Reproduce the lines between the line holding "1388x434 pixels. Task: Select" and the line holding "coord(546,335)", inclusive, swapping "screenshot" for "image" and leaving everything else unchanged.
====================
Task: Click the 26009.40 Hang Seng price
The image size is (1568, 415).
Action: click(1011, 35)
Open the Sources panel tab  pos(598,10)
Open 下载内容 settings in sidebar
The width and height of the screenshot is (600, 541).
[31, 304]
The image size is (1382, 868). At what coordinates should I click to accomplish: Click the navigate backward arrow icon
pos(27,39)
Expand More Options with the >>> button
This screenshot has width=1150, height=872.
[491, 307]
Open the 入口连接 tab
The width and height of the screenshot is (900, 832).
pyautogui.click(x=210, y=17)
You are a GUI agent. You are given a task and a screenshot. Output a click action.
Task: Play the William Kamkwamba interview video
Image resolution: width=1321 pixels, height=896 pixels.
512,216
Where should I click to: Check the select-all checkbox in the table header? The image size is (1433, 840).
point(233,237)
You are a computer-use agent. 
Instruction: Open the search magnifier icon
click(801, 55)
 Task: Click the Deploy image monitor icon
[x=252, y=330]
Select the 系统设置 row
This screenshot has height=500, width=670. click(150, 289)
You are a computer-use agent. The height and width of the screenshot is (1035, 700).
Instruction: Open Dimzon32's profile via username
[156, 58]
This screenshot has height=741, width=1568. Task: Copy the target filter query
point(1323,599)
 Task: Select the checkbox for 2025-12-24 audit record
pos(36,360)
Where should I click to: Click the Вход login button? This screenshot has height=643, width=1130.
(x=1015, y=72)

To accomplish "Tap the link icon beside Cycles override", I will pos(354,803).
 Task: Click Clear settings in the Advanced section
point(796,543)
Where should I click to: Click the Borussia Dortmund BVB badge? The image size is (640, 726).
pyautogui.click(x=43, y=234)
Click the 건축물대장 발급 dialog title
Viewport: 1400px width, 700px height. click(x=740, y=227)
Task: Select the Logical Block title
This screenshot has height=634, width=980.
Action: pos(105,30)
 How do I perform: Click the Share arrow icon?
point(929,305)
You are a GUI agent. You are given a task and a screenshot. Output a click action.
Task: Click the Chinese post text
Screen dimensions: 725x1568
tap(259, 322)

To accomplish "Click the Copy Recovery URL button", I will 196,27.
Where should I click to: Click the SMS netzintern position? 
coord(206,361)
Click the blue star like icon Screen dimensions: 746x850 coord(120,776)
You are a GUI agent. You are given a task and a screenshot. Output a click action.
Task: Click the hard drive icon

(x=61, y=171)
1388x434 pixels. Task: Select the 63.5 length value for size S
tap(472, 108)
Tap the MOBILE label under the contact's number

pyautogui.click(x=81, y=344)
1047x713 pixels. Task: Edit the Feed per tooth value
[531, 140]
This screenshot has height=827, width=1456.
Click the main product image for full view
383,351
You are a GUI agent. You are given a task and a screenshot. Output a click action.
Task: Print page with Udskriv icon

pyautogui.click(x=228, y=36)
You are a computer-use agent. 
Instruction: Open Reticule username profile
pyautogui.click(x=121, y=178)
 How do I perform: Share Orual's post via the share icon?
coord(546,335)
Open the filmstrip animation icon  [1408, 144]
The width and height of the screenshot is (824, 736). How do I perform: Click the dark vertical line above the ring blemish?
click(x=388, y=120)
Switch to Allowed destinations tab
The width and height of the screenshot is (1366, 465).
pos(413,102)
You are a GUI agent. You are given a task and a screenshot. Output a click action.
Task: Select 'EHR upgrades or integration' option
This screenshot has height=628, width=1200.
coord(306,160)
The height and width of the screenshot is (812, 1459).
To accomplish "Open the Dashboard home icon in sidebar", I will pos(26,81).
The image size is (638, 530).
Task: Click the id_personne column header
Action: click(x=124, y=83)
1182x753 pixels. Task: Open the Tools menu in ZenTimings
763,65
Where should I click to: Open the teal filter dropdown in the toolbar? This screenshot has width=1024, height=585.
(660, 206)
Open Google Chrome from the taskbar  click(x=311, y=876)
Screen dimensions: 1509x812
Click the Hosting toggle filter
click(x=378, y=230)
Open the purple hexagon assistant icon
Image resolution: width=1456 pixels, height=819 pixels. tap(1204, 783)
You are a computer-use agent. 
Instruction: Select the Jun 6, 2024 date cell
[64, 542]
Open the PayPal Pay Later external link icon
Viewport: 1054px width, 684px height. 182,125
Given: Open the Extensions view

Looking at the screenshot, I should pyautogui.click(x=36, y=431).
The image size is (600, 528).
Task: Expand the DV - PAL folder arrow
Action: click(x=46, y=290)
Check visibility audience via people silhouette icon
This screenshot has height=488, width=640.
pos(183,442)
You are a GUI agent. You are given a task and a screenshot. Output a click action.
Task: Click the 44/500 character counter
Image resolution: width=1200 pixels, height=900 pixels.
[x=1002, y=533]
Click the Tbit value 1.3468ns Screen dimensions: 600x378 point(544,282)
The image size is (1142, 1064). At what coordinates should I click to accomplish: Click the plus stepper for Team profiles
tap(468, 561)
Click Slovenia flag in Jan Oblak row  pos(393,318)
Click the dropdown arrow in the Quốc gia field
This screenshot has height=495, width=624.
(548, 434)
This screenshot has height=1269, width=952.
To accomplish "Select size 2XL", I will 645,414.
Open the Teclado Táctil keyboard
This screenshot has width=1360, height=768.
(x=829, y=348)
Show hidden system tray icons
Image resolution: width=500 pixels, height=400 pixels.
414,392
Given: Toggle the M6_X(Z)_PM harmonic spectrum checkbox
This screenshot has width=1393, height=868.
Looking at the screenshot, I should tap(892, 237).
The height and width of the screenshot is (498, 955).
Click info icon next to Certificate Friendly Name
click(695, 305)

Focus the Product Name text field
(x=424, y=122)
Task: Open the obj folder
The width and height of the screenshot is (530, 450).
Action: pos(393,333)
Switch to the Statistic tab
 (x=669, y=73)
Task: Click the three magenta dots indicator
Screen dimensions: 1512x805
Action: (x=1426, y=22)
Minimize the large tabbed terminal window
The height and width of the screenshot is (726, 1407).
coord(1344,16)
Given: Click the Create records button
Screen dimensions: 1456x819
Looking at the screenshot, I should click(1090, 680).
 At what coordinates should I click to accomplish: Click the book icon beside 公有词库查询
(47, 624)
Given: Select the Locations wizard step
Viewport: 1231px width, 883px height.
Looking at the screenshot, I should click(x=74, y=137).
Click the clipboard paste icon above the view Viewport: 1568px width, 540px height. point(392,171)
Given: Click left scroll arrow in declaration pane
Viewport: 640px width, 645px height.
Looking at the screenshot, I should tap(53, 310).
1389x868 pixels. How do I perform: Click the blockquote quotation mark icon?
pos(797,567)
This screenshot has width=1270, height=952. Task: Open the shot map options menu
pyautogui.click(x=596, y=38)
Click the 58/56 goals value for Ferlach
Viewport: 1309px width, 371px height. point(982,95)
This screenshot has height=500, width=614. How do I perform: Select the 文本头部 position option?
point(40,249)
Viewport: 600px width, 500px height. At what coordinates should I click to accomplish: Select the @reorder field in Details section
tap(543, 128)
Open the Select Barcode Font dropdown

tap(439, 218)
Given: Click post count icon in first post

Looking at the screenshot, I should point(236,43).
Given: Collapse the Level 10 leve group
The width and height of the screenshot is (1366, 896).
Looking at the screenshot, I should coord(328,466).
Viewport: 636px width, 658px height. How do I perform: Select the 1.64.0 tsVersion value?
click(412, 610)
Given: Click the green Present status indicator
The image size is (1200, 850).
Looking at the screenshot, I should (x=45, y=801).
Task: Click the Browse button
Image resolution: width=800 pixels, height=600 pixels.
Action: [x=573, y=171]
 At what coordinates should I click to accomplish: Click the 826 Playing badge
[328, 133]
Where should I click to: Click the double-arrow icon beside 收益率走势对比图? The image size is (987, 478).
====================
* Answer to this problem *
1388x434 pixels. Task: Select the 63.5 length value for size S
tap(472, 108)
Tap the MOBILE label under the contact's number

pyautogui.click(x=81, y=344)
1047x713 pixels. Task: Edit the Feed per tooth value
[531, 140]
This image has height=827, width=1456.
Click the main product image for full view
383,351
You are a GUI agent. You are given a task and a image. Output a click action.
Task: Print page with Udskriv icon

pyautogui.click(x=228, y=36)
You are a computer-use agent. 
Instruction: Open Reticule username profile
pyautogui.click(x=121, y=178)
 How do I perform: Share Orual's post via the share icon?
coord(546,335)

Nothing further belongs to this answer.